La Galería Carmen Montilla de La Habana acoge desde el pasado 3 de julio «Mundos Conectados», exposición personal del artista matancero Adrián Gómez Sancho que reúne diez obras inspiradas en dibujos de niñas y niños cubanos, en un panorama cultural marcado por la precariedad y la falta de apoyo institucional a las iniciativas artísticas independientes.
La muestra parte de dibujos realizados por infantes que posteriormente fueron transformados por Gómez Sancho en composiciones de mayor complejidad formal. El artista ha buscado preservar la frescura, la libertad y la autenticidad de los trazos originales, proponiendo un encuentro entre dos formas de mirar el mundo: la imaginación sin prejuicios de la niñez y la experiencia pictórica del creador.
El recorrido expositivo culmina con una obra integrada por cuarenta pequeños formatos que funcionan como un mosaico colectivo, reflejando la diversidad de miradas infantiles y su capacidad para reinventar la realidad. Como parte del proyecto, Gómez Sancho impartirá además dos talleres dirigidos al público infantil durante los meses que permanezca abierta la exposición en la galería habanera.
La infancia como espacio de resistencia creativa
Natural de Matanzas, Adrián Gómez Sancho ha desarrollado una obra centrada en la figuración contemporánea y en el diálogo entre la memoria, la identidad y la experiencia cotidiana. En «Mundos Conectados» amplía esa investigación al incorporar la creatividad infantil como punto de partida para reflexionar sobre la imaginación, el aprendizaje y la construcción compartida del lenguaje visual.
La propuesta cobra especial relevancia en un contexto donde la niñez cubana enfrenta condiciones crecientes de vulnerabilidad. El colapso del sistema educativo, la escasez de materiales didácticos, el deterioro de las infraestructuras escolares y la migración masiva de maestros han convertido el acceso a experiencias artísticas y formativas en un privilegio al alcance de muy pocos. Mientras el régimen de La Habana mantiene un discurso oficial de defensa de la cultura, los creadores operan en un escenario de recursos mínimos, censura institucional y abandono.
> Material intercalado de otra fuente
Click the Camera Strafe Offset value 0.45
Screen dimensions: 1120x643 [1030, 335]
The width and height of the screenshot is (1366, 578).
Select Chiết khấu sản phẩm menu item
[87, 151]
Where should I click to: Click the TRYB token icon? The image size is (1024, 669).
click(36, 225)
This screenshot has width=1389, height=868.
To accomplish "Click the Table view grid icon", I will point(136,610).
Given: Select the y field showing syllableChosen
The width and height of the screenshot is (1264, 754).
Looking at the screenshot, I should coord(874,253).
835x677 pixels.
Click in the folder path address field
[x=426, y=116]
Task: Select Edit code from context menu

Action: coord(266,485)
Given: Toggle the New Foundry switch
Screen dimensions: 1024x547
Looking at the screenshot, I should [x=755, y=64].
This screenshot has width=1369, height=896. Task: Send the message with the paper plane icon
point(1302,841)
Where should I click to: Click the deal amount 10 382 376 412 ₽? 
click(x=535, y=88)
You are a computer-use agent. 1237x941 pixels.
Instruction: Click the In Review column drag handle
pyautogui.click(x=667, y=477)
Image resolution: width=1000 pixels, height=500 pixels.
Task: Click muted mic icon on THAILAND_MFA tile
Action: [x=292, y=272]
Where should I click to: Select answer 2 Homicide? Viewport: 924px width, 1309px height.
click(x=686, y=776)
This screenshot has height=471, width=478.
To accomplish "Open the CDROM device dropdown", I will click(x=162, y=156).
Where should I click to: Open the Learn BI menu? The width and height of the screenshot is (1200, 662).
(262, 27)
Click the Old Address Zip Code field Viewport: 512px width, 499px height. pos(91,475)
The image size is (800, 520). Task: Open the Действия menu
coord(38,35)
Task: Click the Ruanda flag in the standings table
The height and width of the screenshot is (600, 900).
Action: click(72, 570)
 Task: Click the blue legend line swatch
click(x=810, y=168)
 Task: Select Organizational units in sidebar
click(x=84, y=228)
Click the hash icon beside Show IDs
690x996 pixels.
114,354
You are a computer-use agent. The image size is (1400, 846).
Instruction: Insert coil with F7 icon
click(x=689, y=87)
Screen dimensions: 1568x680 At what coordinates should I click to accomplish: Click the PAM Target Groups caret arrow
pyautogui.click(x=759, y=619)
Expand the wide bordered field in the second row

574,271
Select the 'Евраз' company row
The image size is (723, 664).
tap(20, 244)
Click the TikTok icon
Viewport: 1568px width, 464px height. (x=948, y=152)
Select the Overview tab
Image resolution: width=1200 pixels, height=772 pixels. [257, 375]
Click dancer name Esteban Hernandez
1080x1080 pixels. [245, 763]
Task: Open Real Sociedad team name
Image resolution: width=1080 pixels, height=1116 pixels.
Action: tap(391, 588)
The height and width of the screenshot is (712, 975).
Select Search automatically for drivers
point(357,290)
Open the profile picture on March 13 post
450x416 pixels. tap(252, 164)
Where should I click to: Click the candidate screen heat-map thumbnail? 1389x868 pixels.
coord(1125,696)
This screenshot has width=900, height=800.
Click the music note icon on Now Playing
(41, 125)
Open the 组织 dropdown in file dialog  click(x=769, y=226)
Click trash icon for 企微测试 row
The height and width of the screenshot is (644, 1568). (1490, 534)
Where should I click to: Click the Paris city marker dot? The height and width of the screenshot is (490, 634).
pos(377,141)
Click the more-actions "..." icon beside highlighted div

Iniciativas como la de Gómez Sancho, que rescata el valor de la espontaneidad infantil y la construcción colectiva del conocimiento, contrastan con la realidad de un país donde las nuevas generaciones crecen marcadas por la incertidumbre, el éxodo familiar y la falta de horizontes. La dictadura cubana ha fracasado en garantizar lo más elemental a su población, y el sector cultural no es una excepción: la represión política y la censura institucional han empujado a numerosos artistas al exilio o al silencio, mientras los espacios de expresión independiente se reducen progresivamente.
En ese sentido, «Mundos Conectados» no solo es una propuesta estética, sino también un acto de resistencia simbólica frente a un sistema que ha empobrecido material y espiritualmente a la sociedad cubana. La exposición permanecerá abierta al público en la Galería Carmen Montilla durante los próximos meses, ofreciendo a los habaneros una oportunidad poco frecuente de encuentro con la creación artística libre en una ciudad donde la oferta cultural se ha visto drásticamente mermada por la crisis estructural que atraviesa el país.
El futuro de iniciativas como esta depende de la capacidad de los creadores para sostener su trabajo en un entorno que los asfixia. Sin políticas reales de apoyo, sin libertad de expresión y sin garantías de que la labor cultural no será castigada o intervenida por las autoridades de la isla, proyectos como «Mundos Conectados» corren el riesgo de convertirse en excepciones dentro de un panorama cada vez más desierto.